In these passages, Holland seems sometimes to be talking about the narrative coherence of the life –the way the events of the story go from seeming like one thing after another and are transformed into a plot, an arc, a real story– and the actual coherence of the life –the meaningfulness that cohered in the things Jesus did, taught, and suffered. I think he is talking about both, but that the energy of his prose comes from the suggestion that the meaning of the events somehow flows back to them from the resurrection they were secretly moving toward.

Holland especially lingers on the transformation of the disciples, and above all their understanding of Jesus’ person and mission:

The men who, in the Gospels, never can win possession of the Lord’s mind, never are level with His meaning, never can follow His transitions, never can ask a question without blundering, never can get sure of them selves, never can help misunderstanding His teaching, never can get out of themselves, never can understand to what the Master is leading them, not though He take them aside and prepare them, and shut Himself up with them to school them, and reiterates again and again the deliberate purpose with which He goes to Jerusalem ; the men who were still, after all the miracles, without understanding—having ears, heard not ; the men who understood none of those things, but the ” saying was hid from them, and they perceived not the things that were said ; ” the men who could despair, as Thomas, or could forsake, as all did, or could deny, as Peter ;—these very men are found, in the first chapter of the Acts, in complete and secure possession of the Lord’s secret.
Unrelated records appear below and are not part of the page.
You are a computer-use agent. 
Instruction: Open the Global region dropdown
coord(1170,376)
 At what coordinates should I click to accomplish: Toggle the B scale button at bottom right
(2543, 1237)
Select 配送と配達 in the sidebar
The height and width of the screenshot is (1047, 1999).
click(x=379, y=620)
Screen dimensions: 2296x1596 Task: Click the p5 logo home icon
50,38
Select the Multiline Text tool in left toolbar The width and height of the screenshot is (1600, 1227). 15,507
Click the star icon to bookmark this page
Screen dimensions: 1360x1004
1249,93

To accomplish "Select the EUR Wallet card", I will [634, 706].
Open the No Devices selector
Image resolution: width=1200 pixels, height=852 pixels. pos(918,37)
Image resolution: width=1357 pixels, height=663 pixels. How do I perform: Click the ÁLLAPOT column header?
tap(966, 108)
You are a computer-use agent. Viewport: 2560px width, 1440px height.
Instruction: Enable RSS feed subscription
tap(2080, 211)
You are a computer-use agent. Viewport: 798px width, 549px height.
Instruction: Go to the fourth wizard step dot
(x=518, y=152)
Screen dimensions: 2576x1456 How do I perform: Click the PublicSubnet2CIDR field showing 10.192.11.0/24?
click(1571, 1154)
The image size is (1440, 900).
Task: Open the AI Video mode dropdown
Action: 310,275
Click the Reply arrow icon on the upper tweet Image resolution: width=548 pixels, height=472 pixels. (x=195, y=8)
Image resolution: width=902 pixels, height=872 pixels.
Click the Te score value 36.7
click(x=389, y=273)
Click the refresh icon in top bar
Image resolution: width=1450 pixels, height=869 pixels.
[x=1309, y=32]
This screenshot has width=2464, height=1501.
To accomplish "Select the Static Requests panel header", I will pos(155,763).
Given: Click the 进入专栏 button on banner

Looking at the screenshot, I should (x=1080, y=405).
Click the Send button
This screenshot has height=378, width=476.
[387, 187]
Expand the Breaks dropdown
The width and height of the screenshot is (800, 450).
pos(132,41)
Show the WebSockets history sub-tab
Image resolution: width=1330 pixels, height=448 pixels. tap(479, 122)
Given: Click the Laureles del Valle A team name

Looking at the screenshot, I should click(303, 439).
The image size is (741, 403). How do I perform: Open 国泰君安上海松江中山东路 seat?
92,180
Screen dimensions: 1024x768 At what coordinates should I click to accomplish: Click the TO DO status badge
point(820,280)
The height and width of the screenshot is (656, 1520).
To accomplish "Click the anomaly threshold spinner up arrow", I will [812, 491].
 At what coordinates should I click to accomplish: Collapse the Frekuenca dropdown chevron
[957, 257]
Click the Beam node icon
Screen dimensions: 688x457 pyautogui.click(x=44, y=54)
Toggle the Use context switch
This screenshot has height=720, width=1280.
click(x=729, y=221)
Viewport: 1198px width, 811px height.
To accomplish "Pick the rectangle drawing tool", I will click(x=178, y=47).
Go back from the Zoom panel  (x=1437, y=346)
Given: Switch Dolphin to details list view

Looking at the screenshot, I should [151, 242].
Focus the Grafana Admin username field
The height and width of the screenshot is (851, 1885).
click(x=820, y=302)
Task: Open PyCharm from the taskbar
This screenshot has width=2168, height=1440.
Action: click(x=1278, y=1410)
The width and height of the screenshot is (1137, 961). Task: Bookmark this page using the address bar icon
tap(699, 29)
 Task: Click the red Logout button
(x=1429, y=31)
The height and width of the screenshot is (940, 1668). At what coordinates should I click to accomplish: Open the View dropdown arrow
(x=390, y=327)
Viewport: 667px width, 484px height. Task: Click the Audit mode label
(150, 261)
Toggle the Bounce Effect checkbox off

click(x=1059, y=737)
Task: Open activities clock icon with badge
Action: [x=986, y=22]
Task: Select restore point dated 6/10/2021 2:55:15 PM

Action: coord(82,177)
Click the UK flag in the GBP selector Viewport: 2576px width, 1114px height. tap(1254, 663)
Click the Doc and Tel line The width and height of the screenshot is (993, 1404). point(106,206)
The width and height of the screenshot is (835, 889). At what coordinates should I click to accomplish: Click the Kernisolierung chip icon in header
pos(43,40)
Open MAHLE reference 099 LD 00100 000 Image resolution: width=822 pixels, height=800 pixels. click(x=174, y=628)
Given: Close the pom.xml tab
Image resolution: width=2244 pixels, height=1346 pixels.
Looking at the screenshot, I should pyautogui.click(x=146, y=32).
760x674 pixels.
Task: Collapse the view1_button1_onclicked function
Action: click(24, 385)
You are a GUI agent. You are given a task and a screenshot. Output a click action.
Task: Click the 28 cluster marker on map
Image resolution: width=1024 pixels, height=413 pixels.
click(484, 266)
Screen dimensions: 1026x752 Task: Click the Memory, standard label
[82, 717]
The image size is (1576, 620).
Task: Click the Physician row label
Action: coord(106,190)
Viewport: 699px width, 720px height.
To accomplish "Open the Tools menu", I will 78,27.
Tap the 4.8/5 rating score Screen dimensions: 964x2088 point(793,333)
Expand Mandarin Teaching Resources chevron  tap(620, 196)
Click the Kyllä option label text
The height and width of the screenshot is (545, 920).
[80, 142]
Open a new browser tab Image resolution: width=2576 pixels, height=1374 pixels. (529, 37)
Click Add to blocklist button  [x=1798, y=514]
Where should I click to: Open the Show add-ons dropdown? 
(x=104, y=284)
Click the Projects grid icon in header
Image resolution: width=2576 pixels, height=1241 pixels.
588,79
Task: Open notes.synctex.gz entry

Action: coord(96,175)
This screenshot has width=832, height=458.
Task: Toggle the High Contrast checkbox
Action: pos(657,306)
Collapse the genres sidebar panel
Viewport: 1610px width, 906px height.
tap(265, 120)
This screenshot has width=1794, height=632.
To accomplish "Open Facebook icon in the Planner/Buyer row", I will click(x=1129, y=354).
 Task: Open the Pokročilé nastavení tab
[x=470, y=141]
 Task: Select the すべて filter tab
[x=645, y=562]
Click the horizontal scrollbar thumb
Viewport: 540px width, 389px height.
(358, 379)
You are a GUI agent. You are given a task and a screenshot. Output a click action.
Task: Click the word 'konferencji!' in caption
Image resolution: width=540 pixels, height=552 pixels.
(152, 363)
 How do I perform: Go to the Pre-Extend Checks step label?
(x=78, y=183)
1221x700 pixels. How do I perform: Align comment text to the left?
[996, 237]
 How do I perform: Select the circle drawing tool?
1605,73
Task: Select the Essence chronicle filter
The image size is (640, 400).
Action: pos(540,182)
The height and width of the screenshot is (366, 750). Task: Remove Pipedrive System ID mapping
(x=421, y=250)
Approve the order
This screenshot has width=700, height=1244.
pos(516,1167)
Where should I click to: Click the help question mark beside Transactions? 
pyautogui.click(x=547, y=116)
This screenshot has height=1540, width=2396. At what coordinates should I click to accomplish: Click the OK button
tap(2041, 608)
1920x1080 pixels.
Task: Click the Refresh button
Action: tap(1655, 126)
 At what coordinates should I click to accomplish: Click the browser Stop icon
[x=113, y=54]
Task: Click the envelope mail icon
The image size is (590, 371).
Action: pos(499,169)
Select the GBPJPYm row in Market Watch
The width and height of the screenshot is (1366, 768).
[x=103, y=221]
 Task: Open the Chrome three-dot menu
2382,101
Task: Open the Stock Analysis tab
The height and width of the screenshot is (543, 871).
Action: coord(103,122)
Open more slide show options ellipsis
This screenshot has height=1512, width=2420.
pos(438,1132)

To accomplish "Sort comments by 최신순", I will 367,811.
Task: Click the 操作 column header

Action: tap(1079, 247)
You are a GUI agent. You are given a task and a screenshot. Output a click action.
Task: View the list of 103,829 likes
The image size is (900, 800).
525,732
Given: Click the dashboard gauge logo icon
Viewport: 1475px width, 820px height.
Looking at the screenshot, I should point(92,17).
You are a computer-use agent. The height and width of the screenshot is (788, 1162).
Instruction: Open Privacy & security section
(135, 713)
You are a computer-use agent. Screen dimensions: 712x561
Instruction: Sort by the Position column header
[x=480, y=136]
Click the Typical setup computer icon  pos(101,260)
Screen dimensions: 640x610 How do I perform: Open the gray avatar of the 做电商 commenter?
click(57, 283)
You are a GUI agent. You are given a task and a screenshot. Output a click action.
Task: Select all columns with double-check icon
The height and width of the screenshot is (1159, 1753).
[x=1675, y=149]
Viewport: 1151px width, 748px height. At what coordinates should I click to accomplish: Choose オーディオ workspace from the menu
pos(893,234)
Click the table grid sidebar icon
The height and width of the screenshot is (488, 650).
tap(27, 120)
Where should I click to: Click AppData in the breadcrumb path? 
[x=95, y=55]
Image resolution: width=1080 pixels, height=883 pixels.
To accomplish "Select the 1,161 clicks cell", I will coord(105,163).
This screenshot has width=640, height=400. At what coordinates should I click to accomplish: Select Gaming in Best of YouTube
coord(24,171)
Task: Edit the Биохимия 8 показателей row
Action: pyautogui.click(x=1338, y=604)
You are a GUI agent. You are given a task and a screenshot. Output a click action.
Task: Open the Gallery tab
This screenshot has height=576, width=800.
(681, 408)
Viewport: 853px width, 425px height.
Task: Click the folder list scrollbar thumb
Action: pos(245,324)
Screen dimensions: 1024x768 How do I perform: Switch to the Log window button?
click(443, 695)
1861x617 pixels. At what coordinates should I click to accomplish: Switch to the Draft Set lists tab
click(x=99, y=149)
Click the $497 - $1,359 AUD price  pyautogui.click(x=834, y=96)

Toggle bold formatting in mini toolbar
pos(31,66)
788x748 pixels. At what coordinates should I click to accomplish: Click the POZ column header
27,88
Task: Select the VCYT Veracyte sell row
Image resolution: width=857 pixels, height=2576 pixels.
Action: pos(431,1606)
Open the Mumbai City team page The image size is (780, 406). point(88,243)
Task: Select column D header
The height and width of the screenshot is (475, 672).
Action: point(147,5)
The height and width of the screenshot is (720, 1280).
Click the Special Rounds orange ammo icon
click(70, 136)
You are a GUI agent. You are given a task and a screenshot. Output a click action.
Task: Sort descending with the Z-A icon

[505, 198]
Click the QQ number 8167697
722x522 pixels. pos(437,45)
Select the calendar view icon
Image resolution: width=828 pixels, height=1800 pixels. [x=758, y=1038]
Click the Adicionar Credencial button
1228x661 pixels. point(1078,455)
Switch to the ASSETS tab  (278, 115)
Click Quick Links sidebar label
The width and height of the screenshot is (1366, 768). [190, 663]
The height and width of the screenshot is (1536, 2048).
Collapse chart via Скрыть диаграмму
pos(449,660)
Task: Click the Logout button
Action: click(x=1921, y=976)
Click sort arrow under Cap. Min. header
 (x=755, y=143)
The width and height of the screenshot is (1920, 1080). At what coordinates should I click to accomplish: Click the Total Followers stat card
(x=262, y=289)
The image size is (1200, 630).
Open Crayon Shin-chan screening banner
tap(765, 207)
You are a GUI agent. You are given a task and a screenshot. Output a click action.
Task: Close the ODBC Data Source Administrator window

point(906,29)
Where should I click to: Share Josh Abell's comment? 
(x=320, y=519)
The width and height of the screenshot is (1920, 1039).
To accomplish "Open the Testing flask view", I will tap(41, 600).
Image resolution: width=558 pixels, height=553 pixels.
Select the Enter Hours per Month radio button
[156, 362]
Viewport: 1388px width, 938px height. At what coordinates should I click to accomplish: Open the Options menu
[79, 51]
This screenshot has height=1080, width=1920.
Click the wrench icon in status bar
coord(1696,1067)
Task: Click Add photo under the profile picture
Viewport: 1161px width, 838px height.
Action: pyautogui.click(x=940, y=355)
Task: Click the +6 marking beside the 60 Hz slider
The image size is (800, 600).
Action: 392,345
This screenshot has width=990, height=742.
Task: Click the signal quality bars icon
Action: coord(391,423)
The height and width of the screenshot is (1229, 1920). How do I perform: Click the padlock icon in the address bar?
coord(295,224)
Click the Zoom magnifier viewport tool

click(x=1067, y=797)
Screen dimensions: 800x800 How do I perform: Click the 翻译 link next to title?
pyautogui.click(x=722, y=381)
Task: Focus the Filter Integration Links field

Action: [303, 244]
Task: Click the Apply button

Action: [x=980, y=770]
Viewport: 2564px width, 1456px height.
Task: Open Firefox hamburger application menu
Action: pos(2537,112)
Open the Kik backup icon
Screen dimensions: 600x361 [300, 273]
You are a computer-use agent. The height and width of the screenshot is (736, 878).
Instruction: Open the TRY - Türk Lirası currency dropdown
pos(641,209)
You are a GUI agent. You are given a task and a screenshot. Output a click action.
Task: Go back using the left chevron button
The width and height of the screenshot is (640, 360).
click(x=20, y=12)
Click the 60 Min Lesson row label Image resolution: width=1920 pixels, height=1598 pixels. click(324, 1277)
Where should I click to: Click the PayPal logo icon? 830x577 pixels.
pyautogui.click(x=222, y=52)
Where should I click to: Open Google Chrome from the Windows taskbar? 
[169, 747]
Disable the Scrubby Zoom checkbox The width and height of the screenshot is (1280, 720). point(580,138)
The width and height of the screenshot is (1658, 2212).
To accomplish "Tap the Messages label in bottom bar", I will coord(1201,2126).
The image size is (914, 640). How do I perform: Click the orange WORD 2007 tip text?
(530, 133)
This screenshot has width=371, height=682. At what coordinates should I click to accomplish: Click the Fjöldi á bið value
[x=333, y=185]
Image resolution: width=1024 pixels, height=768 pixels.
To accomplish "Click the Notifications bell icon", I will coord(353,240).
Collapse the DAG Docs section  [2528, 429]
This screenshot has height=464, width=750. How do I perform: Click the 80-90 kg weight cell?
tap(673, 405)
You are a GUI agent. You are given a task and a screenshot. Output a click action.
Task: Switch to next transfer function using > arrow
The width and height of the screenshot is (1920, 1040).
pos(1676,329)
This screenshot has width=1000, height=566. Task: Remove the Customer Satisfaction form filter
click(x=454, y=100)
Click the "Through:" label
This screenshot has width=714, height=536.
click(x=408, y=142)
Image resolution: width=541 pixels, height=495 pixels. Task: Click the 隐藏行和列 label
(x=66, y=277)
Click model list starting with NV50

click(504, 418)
And here is where the pre-Easter and post-Easter contrast pays off in the reading of the gospels. “All the words that ever fell from the Master’s lips —words which then baffled, startled, upset, distressed them —are now to them clear and limpid as the day.”

This principle makes sense of Christian participation in Good Friday and Holy Saturday: the dying and dead Jesus is present to us not in the power of dying or death, but in the power of an indestructible life. His life rose with him, which is why we encounter his life even in the events of his death. It is the risen Jesus who makes his death the subject of proclamation at all, and certainly the subject of proclamation as good news. The fact that his own death is in the hands of the risen one, and given to us by that risen one, is why his death does not stay put only in its proper historical place, or recede further back in time as we get further along the chronological line from it.